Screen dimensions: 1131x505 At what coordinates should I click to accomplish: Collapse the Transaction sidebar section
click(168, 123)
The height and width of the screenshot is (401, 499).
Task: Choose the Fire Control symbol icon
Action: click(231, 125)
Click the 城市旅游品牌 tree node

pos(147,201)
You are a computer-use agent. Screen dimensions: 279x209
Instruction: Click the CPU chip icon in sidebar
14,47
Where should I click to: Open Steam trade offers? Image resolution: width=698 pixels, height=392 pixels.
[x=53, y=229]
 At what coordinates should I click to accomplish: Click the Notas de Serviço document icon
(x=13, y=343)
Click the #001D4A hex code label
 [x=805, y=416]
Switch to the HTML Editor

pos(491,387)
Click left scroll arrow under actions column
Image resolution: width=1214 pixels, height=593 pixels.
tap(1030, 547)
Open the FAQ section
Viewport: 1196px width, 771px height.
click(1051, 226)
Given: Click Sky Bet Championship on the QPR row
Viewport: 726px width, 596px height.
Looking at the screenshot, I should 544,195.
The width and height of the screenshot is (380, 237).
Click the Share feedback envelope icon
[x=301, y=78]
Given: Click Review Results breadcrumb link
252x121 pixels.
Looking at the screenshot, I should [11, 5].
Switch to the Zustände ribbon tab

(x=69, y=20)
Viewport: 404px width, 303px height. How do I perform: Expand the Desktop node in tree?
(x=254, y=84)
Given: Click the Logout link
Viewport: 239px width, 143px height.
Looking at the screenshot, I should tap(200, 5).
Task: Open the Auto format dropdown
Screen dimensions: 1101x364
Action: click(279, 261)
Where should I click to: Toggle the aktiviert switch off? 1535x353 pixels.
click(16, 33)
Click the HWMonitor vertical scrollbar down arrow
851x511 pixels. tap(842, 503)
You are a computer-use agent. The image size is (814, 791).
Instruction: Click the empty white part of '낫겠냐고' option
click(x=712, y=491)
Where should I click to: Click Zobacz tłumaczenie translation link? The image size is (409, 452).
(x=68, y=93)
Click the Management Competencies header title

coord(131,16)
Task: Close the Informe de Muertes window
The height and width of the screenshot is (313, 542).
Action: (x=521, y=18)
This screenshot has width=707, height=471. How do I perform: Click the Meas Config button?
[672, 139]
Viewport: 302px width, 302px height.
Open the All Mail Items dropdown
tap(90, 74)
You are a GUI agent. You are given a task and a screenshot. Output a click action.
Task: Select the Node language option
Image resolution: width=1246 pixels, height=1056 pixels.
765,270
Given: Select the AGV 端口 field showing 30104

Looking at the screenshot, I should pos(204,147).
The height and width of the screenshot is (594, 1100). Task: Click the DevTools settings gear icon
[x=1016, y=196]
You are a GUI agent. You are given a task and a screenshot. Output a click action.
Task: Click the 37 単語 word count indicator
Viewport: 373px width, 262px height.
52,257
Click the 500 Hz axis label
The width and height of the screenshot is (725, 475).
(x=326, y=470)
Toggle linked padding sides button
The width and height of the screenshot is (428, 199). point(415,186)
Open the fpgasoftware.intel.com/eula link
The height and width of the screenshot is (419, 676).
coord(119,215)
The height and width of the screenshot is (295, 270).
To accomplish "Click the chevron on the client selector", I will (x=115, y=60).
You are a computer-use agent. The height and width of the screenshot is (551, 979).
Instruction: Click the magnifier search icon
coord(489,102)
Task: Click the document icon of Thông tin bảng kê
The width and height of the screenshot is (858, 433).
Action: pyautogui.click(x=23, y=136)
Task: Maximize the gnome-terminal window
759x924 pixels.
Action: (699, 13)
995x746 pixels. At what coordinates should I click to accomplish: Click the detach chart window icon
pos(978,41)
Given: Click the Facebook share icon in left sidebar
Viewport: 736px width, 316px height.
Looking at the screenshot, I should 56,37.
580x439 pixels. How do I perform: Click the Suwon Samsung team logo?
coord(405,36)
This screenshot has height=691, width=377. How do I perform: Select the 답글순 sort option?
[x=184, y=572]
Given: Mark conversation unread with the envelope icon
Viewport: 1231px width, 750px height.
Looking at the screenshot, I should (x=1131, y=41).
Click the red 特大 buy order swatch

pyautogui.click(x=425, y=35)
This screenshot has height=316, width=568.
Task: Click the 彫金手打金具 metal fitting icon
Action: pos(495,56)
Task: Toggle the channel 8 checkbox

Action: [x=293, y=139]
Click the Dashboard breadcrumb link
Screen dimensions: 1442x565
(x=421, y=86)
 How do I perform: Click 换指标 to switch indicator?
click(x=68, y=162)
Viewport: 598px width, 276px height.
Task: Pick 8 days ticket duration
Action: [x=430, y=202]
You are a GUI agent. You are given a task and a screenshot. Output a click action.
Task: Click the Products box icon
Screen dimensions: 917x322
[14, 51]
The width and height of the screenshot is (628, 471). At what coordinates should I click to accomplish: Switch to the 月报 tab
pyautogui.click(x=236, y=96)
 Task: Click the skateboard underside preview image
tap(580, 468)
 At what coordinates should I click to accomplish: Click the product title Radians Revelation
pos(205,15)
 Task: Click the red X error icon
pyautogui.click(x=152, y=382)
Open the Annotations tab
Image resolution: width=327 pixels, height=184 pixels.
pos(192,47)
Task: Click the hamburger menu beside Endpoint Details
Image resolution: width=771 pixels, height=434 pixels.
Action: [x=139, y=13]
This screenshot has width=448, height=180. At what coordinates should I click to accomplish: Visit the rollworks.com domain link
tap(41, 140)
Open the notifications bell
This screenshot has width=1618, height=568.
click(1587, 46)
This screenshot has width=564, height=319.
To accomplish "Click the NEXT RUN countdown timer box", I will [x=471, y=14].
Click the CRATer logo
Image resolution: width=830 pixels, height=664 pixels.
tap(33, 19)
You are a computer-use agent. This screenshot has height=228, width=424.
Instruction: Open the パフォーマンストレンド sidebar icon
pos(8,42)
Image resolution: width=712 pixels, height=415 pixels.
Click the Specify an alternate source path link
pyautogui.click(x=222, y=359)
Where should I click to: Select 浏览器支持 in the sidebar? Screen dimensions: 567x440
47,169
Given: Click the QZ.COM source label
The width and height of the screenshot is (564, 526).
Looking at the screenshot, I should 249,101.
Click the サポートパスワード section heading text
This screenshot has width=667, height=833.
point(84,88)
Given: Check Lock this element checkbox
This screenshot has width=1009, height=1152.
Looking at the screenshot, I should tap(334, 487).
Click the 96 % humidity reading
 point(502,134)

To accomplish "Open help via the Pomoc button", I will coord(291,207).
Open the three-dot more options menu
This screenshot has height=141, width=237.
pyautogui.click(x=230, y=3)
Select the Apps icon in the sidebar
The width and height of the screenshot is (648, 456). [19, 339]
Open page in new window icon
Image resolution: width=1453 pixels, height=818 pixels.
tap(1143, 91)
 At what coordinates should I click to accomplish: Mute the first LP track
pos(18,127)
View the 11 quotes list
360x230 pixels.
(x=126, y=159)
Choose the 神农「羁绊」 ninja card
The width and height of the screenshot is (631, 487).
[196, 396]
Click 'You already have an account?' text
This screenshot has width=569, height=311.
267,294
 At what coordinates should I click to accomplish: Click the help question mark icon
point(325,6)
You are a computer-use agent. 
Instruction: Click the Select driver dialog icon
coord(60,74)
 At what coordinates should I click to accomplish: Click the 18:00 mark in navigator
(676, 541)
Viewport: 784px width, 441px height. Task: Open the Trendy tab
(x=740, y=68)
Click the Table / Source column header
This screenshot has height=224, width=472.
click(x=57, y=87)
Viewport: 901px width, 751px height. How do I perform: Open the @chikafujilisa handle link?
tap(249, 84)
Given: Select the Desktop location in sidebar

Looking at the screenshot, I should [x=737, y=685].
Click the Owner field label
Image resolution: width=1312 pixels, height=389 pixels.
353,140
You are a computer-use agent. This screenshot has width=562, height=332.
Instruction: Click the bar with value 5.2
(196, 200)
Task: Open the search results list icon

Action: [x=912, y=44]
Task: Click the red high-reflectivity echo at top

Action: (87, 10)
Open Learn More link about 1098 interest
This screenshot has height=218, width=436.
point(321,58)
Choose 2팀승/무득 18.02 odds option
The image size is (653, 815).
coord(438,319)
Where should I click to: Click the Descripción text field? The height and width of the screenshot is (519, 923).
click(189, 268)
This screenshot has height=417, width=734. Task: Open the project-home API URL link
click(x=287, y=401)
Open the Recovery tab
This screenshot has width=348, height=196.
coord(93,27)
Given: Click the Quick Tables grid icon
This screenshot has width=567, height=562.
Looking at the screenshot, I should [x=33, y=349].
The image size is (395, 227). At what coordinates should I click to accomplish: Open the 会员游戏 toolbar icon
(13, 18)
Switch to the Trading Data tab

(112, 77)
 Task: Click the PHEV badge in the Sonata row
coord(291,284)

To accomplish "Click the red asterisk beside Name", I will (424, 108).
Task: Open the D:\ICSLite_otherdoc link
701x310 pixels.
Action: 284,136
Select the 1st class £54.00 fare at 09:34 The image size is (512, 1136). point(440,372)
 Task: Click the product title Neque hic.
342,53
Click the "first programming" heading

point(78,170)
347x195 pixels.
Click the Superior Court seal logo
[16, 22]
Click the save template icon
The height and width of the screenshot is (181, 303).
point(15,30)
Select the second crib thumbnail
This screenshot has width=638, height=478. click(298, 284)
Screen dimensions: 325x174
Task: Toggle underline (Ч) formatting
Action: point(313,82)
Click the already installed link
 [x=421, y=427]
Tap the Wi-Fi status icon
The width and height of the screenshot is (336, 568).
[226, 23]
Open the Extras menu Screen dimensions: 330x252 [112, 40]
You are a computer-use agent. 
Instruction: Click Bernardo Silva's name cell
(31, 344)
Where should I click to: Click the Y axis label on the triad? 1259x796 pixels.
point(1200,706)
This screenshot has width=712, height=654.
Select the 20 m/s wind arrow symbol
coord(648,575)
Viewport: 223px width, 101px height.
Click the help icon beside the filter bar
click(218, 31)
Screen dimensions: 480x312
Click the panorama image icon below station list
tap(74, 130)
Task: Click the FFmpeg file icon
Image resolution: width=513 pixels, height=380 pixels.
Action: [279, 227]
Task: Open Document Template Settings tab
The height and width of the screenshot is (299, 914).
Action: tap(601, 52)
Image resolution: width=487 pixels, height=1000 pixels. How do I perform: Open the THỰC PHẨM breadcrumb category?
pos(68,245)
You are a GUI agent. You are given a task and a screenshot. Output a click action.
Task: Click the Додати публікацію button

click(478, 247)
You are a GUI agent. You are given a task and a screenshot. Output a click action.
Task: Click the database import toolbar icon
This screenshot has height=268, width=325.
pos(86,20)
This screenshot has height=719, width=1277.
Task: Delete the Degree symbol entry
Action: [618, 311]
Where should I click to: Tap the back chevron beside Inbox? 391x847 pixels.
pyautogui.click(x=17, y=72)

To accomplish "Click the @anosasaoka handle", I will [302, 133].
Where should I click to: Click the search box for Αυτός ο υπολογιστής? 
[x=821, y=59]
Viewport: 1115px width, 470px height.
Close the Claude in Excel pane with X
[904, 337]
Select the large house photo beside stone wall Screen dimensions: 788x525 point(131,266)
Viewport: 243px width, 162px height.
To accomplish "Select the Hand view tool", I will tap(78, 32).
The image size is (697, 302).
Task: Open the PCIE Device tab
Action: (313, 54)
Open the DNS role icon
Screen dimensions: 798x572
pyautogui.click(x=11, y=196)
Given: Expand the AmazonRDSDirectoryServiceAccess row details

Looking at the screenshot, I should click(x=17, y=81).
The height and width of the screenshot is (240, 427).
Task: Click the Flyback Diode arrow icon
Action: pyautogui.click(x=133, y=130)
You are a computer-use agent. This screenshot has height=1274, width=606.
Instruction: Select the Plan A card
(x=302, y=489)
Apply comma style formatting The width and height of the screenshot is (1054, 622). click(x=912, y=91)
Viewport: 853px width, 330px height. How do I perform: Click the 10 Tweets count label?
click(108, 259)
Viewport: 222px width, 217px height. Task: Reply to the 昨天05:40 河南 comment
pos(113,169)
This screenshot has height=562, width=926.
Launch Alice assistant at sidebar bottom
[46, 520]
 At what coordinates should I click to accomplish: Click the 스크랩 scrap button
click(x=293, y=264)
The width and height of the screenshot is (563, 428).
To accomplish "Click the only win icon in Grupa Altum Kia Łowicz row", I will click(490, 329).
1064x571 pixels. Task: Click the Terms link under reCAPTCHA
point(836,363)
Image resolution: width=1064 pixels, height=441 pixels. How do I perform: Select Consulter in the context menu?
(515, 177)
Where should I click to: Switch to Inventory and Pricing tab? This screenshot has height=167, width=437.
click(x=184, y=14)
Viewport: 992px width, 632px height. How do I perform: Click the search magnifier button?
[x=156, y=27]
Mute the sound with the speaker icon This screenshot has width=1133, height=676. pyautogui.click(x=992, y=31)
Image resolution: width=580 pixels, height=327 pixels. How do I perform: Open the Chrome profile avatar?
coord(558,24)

Task objective: Scan the lines above for "The height and width of the screenshot is (295, 270)." and for "Task: Click the document". Repeat exactly the line holding each of them and every line in between.

Finished exercise:
The height and width of the screenshot is (295, 270).
To accomplish "Click the chevron on the client selector", I will (x=115, y=60).
You are a computer-use agent. The height and width of the screenshot is (551, 979).
Instruction: Click the magnifier search icon
coord(489,102)
Task: Click the document icon of Thông tin bảng kê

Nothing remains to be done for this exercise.